HIPPA NOTICE OF PRIVACY PRACTICES
PURPOSE: THIS NOTICE DESCRIBES HOW MEDICAL INFORMATION ABOUT YOU MAY BE DISCLOSED AND HOW YOU CN GET ACCESS TO THIS INFORMATION. PLEASE REVIEW IT CAREFULLY. THIS NOTICE GOES INTO EFFECT ON APRIL 14, 2003 AND REMAINS IN EFFECT UNTIL WE REPLACE IT.
1.) OUR PLEDGE REGARDING MEDICAL INFORMATION
The privacy of your medical information is important to us. We understand that your medical information is personal and we are committed to protecting it. We create a record of the care and services you received at our practice. We need the record to provide you with quality care and comply with certain legal requirements. This notice will tell you about the ways that we may use and share medical information about you. We also describe your rights and certain duties we have regarding the use and disclosure of medical information.
2.) OUR LEGAL DUTY
a. Law Requires Us to:
i. Keep medical information private.
ii. Give you this notice describing our legal duties, privacy and your rights regarding medical information.
iii. Follow the terms of this notice that is now in effect.
b. We Have The Right To:
i. Change the privacy practices and terms of tis notice at any time, provided that the law permits the changes.
ii. Make the changes in our policy practices and the new terms of our notice effective for all medical information that we keep, including information previously created or received before that changes were made.

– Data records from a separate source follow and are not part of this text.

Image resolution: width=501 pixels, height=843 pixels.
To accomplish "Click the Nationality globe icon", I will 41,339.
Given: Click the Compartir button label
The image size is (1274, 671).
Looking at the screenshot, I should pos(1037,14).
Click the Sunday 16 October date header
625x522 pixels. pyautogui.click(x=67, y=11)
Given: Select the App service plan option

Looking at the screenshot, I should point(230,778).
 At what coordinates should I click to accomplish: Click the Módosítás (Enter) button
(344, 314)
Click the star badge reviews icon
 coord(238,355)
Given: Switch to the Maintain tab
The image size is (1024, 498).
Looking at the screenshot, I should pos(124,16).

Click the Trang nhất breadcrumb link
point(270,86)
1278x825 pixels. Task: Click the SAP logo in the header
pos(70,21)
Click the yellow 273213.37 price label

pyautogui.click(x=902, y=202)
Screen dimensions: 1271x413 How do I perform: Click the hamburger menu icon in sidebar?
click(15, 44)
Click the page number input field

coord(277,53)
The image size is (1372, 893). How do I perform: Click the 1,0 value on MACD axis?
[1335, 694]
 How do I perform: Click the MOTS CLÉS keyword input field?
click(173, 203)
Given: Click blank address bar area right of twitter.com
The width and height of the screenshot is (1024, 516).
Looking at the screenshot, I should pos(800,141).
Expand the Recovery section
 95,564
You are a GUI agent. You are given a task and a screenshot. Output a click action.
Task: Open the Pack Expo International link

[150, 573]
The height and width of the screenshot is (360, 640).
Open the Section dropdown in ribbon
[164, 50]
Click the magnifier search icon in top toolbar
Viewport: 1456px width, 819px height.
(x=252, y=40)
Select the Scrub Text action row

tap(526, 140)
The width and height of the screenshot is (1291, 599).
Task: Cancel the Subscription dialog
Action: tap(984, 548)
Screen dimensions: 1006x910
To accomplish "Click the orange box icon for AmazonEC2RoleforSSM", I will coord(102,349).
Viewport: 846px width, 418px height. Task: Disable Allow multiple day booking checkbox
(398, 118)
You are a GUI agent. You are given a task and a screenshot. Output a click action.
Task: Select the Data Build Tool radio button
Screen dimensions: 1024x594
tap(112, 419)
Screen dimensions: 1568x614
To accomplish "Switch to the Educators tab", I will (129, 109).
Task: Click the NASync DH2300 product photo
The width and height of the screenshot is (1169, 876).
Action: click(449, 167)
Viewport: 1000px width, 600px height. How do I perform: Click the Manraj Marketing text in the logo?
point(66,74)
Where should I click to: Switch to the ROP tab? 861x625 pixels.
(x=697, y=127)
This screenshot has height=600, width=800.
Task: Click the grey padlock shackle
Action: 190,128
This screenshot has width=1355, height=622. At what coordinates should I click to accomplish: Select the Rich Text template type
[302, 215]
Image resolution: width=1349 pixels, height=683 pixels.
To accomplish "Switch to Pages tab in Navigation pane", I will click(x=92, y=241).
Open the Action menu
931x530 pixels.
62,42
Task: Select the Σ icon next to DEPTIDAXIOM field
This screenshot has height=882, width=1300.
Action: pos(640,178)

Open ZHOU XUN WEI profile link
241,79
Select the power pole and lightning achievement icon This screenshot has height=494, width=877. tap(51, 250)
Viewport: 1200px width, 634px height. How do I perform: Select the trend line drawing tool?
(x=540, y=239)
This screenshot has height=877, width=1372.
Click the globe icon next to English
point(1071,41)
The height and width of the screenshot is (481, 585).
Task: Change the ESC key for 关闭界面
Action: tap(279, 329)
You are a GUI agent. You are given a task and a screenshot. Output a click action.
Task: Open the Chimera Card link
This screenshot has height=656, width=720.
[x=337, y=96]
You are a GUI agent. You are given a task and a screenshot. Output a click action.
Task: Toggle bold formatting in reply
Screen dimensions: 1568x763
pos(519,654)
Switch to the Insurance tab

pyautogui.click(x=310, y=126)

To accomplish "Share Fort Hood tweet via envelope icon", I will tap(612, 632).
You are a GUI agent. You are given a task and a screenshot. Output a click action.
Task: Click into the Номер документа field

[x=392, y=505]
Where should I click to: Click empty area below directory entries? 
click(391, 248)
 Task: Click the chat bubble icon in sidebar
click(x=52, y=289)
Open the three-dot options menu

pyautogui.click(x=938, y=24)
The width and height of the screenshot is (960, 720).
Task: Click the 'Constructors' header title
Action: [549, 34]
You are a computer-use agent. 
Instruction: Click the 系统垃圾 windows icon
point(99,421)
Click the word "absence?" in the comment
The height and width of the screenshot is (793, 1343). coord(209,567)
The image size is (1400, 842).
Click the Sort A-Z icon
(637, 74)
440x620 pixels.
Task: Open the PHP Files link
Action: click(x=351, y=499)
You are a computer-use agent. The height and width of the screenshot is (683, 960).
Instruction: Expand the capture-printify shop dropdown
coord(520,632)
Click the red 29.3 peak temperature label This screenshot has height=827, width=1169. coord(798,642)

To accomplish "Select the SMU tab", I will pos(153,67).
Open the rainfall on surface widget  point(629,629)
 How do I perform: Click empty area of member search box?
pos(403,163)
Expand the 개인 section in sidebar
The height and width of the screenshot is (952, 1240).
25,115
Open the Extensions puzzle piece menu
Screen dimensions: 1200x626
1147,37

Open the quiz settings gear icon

3.) USE AND DISCLOSURE OF YOUR MEDICAL INFORMATION
The following section describes the different ways that we use and disclose medical information. Not every use of disclosure will be listed. However we have listed all the ways we are permitted to use and disclose medical information. We will not use or disclose your medical information for any purposes not listed below, without your specific written authorization. Any specific written authorization you provide may be revoked at any time by writing to us confirming receipt of written authorization.
a. For Treatment:
The HIPAA regulation permits nearly unlimited sharing of information among providers who are involved in a patient’s treatment. Users and disclosures of information commonly include collection of information from the patient by a physical or other medical practitioner for: performing diagnostic tests and reviewing results, consulting with other providers on diagnosis or treatment, referring a patient to another provider, and transmitting information to another provider such as phoning prescription into a pharmacy or placing an order for an ice machine, brace, or other durable medical equipment.
b. For Payment:
We are permitted to disclose to the patient’s health plan, any information needed to process a claim. For example : to determine whether a patient is eligible for coverage under a health plan, to determine whether tests or services are covered under a health plan, to submit a claim or inquire about the status of a claim, to process payment or claims remittances, and process credit card transactions.
c. For Health Care Operations:
Staff may use and disclose only the “minimum necessary” information for the task at hand. This includes: maintenance of medical records, maintenance of accounting records, quality assurance activities, staff performance evaluations, conducting financial and management audits, investigating complaints, supporting legal activities, resolving grievances, and general business management.
d. For Law Enforcement:
Your health information may be disclosed to law enforcement agencies to facilitate investigations, inspections, or mandated reporting. Your health information may be disclosed to public health agencies as required by law.
4.) HIPAA NOTICE OF PRIVACY PRACTICES
Your health information may be used to send you information that you find interesting on the treatment and management of your medical condition.
5.) INDIVIDUAL RIGHTS
You have the right to request restrictions on the use and disclosure of your protected health information, the right to receive confidential communications regarding your treatment and condition, the right to inspect and copy your health information, the right to amend or submit corrections to your health information, and the right to receive a printed copy of this notice. As permitted by federal regulations, we require that a request to a copy or review protected information be submitted in writing. If you would like to submit a comment about our privacy practices, you may do so by sending a letter outlining your concerns. If you believe that your privacy rights have been violated, you should call the matter to our attention by sending a letter describing the cause of your concern to: HPAA Privacy Official; Premier Physical therapy; 1536 Third Ave., FL 5; New York, NY 10028.
6.) ACKNOWLEDGEMENT OF FORM
I have received the Notice of Privacy Practices and I have been provided the opportunity to review the contents.